De criança observadora com um laboratório secreto no porão de casa, que fica em Viçosa (MG), à primeira colocação no Prêmio International Life Sciences Institute do Brasil 2020 (ILSI), Raquel Rainier, 27 anos, venceu a primeira edição com estudo sobre biossensores eletroquímicos à base de grafeno produzido a laser para detectar patógenos em alimentos. A pesquisadora está fazendo o PhD na Iowa State University, onde está desenvolvendo a parte prática do estudo.

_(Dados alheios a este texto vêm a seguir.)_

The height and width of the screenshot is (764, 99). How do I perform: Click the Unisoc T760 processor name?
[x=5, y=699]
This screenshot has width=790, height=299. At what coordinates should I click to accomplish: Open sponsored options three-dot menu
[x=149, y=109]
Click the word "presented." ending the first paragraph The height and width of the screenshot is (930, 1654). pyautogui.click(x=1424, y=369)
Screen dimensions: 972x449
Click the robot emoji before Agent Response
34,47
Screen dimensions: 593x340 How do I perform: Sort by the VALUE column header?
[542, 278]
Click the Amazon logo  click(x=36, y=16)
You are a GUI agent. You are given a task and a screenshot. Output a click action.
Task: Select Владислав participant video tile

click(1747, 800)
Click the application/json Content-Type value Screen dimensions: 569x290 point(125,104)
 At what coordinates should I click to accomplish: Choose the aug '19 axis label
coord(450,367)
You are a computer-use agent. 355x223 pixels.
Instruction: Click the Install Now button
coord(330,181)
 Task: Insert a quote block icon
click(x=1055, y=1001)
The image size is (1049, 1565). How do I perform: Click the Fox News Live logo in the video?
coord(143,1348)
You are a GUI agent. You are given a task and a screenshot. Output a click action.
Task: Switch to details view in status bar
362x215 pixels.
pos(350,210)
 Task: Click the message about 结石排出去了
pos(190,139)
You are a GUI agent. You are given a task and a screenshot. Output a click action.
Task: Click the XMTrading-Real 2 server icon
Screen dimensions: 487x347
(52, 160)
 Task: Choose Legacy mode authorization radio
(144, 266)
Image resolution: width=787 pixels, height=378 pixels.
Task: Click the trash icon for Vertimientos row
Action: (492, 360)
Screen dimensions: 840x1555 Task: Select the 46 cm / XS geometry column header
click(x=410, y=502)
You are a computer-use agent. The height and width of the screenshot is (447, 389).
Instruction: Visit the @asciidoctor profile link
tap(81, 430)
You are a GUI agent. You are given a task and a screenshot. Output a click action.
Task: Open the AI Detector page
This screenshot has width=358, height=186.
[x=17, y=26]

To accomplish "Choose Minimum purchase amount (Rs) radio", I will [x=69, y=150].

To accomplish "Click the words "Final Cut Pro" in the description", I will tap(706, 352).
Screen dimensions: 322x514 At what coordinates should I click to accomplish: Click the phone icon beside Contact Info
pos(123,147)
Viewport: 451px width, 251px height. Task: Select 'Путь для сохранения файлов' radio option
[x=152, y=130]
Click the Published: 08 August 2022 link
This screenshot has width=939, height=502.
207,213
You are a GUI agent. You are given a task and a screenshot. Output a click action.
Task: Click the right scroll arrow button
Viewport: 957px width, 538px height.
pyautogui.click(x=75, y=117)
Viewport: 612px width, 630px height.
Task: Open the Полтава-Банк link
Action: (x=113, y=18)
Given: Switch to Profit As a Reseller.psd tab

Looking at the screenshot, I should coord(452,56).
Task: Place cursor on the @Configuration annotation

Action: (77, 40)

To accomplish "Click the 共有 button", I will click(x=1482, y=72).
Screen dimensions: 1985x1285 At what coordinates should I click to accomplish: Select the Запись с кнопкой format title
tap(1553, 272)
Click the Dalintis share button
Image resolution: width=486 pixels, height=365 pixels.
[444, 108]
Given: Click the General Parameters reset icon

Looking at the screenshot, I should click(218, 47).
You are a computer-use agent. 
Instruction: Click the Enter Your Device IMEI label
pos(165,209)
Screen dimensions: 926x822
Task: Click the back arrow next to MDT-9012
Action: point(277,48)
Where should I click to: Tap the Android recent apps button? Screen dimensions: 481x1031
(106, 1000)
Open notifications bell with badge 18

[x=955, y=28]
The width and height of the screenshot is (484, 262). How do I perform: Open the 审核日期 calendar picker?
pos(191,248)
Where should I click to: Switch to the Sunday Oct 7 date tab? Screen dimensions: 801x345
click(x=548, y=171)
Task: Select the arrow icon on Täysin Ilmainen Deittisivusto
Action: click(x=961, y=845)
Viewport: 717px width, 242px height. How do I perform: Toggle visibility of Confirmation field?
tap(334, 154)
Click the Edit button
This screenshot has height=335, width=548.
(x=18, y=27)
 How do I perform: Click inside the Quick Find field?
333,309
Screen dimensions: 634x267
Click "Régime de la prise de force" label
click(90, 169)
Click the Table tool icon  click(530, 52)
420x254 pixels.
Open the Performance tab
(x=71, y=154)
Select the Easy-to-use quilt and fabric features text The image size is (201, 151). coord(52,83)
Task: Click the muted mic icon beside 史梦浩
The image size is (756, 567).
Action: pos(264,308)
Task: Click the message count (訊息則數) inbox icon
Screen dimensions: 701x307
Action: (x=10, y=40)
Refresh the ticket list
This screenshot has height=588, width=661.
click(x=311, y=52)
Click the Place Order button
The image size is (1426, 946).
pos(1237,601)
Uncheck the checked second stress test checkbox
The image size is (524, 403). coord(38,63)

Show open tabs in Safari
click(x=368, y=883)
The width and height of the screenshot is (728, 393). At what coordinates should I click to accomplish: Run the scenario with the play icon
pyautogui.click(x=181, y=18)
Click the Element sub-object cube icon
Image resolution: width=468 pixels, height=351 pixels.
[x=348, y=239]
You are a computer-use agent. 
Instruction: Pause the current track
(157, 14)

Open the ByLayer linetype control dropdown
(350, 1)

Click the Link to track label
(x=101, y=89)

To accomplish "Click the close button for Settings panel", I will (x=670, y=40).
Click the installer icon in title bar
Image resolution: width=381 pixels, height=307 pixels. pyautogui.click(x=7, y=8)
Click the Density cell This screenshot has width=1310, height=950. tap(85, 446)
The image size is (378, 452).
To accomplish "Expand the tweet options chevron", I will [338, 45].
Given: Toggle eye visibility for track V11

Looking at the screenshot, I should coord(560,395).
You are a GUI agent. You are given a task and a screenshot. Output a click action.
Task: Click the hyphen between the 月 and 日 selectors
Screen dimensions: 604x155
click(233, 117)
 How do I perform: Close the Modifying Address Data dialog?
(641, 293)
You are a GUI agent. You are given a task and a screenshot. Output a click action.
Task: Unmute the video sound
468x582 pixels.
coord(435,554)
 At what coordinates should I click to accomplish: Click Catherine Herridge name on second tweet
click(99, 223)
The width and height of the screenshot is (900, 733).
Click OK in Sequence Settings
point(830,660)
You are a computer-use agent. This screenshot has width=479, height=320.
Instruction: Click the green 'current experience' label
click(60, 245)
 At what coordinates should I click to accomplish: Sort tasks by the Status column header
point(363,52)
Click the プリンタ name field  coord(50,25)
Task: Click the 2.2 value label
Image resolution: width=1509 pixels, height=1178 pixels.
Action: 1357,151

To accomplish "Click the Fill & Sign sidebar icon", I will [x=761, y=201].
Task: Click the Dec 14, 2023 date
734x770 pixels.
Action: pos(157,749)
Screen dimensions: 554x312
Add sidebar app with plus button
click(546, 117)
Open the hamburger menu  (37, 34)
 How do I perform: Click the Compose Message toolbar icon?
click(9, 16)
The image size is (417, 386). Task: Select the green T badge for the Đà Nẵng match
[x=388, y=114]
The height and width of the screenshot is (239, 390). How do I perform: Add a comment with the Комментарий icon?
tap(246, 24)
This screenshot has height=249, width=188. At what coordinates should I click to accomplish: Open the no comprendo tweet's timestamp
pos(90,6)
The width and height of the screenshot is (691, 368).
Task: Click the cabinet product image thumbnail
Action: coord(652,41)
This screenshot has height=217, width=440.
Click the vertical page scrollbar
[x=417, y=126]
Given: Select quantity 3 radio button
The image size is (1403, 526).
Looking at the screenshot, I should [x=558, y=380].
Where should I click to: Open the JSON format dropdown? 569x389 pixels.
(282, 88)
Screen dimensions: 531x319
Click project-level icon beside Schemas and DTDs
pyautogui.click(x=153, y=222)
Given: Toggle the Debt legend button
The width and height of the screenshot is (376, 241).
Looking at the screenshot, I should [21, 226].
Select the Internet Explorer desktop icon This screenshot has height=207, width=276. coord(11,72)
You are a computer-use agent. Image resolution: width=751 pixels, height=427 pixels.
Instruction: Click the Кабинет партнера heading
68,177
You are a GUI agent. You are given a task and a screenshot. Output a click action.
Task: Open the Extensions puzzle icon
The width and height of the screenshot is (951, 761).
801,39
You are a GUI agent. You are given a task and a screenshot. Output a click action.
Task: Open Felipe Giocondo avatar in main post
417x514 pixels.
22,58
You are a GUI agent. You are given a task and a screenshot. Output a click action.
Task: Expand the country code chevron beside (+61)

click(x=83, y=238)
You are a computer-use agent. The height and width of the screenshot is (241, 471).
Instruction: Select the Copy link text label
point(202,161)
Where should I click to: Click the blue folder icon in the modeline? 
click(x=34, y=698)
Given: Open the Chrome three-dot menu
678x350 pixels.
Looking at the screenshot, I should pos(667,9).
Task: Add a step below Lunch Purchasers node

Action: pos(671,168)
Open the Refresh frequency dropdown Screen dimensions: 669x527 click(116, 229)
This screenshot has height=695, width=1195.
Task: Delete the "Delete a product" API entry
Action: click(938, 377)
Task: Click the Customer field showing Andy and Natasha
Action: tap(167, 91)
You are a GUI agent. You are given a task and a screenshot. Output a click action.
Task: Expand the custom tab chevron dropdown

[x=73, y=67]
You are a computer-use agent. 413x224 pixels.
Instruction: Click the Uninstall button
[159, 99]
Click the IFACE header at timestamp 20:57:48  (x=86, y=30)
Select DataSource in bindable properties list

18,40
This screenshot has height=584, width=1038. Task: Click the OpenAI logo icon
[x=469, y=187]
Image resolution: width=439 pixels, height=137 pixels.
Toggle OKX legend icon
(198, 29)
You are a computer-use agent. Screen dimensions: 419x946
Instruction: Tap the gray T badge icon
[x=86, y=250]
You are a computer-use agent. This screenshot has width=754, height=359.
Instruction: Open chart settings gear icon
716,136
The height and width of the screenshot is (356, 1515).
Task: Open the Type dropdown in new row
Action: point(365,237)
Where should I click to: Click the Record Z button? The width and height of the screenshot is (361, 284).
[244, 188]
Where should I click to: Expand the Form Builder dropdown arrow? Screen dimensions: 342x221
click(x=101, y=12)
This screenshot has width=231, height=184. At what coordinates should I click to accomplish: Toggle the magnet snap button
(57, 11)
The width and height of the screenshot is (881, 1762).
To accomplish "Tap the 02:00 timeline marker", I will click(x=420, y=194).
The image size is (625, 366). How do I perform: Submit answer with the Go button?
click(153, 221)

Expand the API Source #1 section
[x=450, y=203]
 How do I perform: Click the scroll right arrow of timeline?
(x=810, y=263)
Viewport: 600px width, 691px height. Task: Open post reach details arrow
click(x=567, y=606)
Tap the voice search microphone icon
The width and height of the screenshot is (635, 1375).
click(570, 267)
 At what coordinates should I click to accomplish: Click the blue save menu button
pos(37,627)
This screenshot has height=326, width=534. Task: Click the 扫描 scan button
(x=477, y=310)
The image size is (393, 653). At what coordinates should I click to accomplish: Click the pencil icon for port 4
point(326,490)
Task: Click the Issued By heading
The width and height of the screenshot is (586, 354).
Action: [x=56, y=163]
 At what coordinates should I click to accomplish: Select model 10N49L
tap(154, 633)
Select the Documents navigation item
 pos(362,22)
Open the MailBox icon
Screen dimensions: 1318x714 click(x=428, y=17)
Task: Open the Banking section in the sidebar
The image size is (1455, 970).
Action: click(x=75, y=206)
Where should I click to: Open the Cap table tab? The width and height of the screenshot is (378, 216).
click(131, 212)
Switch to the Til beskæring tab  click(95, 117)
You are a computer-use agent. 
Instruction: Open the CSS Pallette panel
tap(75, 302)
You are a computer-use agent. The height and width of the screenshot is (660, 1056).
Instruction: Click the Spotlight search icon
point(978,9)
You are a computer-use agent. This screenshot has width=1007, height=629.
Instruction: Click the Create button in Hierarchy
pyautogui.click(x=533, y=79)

Raquel iniciou o mestrado em agosto de 2017. Logo no início, pediu permissão ao Conselho Nacional de Desenvolvimento Científico e Tecnológico (CNPq) para fazer parte do mestrado no exterior. Ela encontrou uma cláusula que permite estágio de até seis meses fora do Brasil. “A partir daí comecei a me movimentar e deu certo. Entrei em contato com a professora Carmen Gomes que estava em transição do Texas A&M University para a Iowa State University”, conta.
O tema do estudo surgiu da professora Carmen Gomes, quando apresentou opções ao grupo e Raquel se interessou pelo de biossensores à base de grafeno. “Tinha ouvido falar e sabia da potencialidade do material. É algo relativamente novo e muitos estudos estão avançando na área”.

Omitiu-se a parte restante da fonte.